O enfrentamento da emergência climática exige uma alfabetização ecológica ampla e prévia também por parte do Jornalismo, fundamentada na na justiça social e em uma cultura da prevenção

5 de maio de 2025
  • Clara Aguiar

    Estudante de Jornalismo da Faculdade de Biblioteconomia e Comunicação da UFRGS

  • Ilza Maria Tourinho Girardi

    Professora do Programa de Pós-Graduação em Comunicação da UFRGS (Universidade Federal do Rio Grande do Sul), fundadora e líder do Grupo de Pesquisa Jornalismo Ambiental (CNPq/UFRGS).

Diante da emergência climática, o jornalismo desempenha um papel fundamental no fortalecimento da cidadania e na mobilização social, ao oferecer informações que possibilitem a compreensão dos riscos e a participação ativa da sociedade nas decisões sobre estratégias de enfrentamento, mitigação, adaptação e reconstrução pós-desastres.

Torna-se, portanto, essencial refletir sobre como o jornalismo, em especial o hegemônico, tem abordado as mudanças climáticas, considerando as possibilidades e os limites desta cobertura na formação de uma cultura voltada à prevenção de riscos. Essa é uma questão central debatida no artigo A responsabilidade do Jornalismo Ambiental na formação cidadã em tempos de emergência climática, publicado na Edição Especial “Democracia, Soberania e Clima”.

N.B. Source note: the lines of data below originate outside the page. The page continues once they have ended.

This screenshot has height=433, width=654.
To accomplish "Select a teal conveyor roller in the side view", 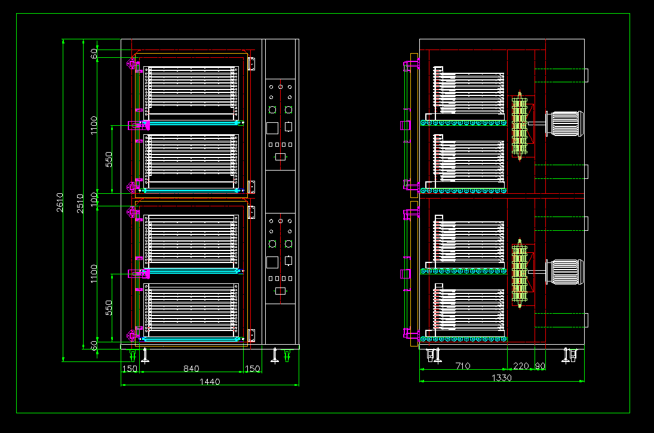I will click(x=466, y=123).
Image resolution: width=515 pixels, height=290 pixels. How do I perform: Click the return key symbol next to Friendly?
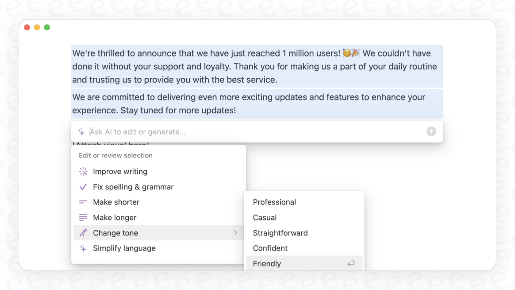point(351,263)

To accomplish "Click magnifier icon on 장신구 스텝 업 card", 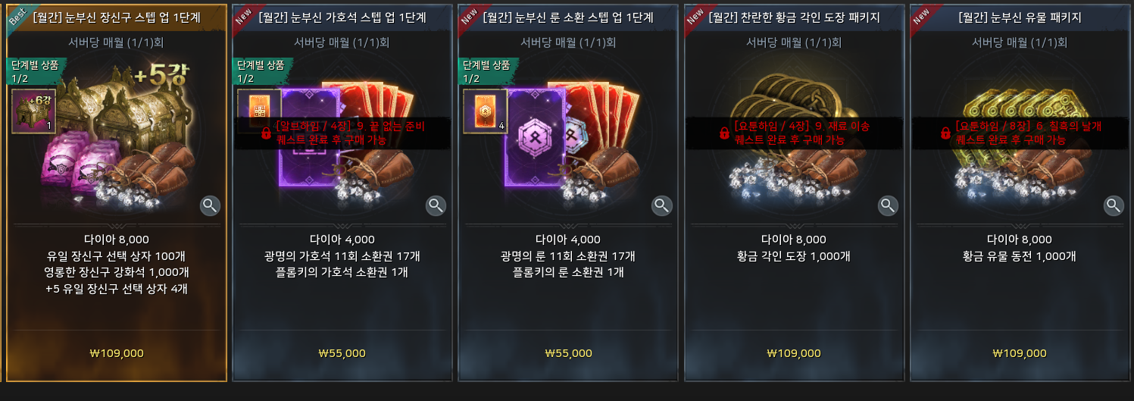I will (x=211, y=205).
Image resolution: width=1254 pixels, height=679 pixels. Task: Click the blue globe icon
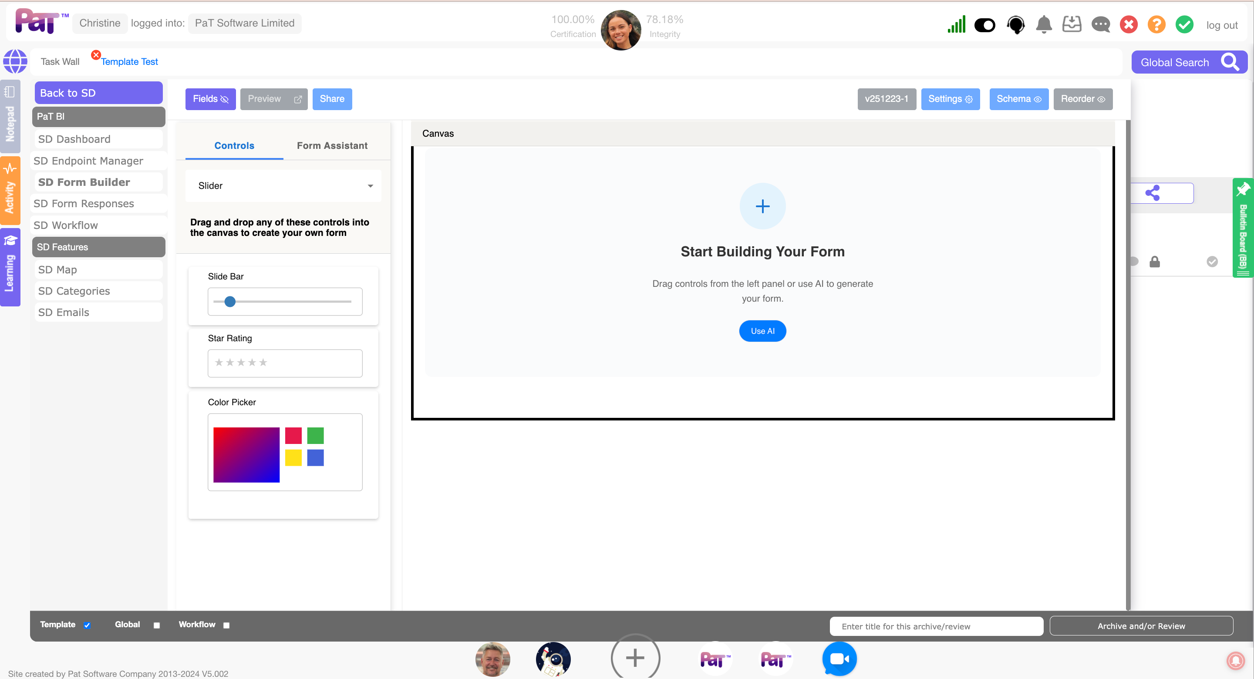(15, 61)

O texto discute como o jornalismo pode (e deve) contribuir para o enfrentamento das mudanças climáticas, especialmente por meio da formação cidadã e do incentivo à participação democrática. O artigo parte de uma perspectiva que vincula informação qualificada à capacidade de ação dos sujeitos sociais.

Como exemplo, o artigo traz o caso do desastre climático que assolou o estado do Rio Grande do Sul em maio de 2024, há um ano. Inicialmente, observa-se uma cobertura jornalística intensa por parte dos veículos de comunicação, que desempenharam um papel relevante na disseminação de informações e na orientação da população. Essa atuação foi fundamental para o esclarecimento dos acontecimentos e para a mobilização de redes de solidariedade. As reportagens, ao trazerem à tona falhas estruturais no sistema de contenção de enchentes da cidade de Porto Alegre, se valeram de fontes diversas, como moradores afetados, especialistas das universidades, representantes da Defesa Civil e autoridades públicas, cumprindo assim a função social do jornalismo de fiscalizar o poder público e dar voz à sociedade civil.

No entanto, apesar da abrangência inicial, a cobertura apresentou limitações significativas no que se refere à visibilidade de grupos historicamente marginalizados, como comunidades indígenas, quilombolas, pescadores artesanais, catadores de materiais recicláveis e pessoas em situação de rua. A ausência dessas vozes pode ser atribuída, em parte, aos obstáculos logísticos enfrentados pelas equipes jornalísticas, como o bloqueio ou destruição de vias de acesso, à necessidade de equipamentos de segurança e transporte adequado para regiões alagadas, além das dificuldades de comunicação com fontes institucionais. Ademais, a intensidade emocional do evento e o esgotamento físico e psicológico dos profissionais evidenciam a falta de preparo estrutural e institucional das redações para lidar com eventos climáticos extremos de grandes proporções. 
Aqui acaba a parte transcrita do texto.